So, what is “Applied Theatre”?
Applied Theatre uses theatre techniques and practices as a catalyst for positive change.
Unlike a traditional theatre experience, applied theatre is more focused on the process of creation than on necessarily producing a performance. Rather, participants use transformative theatrical methodologies to envision and embody unrealized collective goals. It is a way to examine shared experiences, to collaborate, explore identity, and as a vehicle for exploring the space between knowledge and action. It may incite or inspire action from it’s audience/participants, educate them on a topic, or create a space for deeper inquiry and understanding. Typically, Applied Theatre does not insist on a course of action but rather uses the input and interaction of participants to create an outcome.
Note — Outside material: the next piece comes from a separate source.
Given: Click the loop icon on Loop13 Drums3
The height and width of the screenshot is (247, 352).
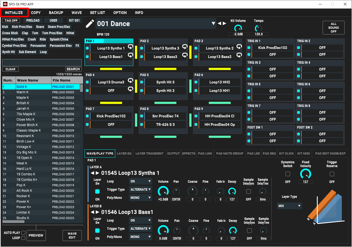Looking at the screenshot, I should [131, 81].
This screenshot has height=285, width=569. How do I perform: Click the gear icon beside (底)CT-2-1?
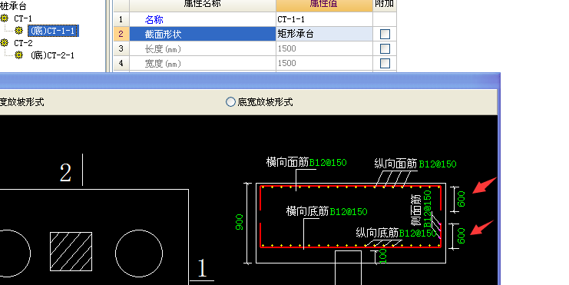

Applied Drama, Drama in Education, Theatre in Education, Arts in Education, Socio-drama, Interactive Theatre, and Art and Social Justice are all terms associated with Applied Theatre.Applied Theatre has been used In schools to provide arts programming (Young Audiences is a classic example), or to teach another language (see Hong Kong’s Dramatic English) and social justice (Freedom Theater of Jenin); In therapy (Drama Therapy Program at NYU), and also used by the military to help combat veterans (Theater of War). It has been used in the political arena (Augusto Boal is a great place to start!) and to inform on political issues (San Francisco Mime Troupe), in prisons (Prison Performing Arts, St. Louis MO), and in healthcare (Kaiser Permanente Educational Theater) to name a few.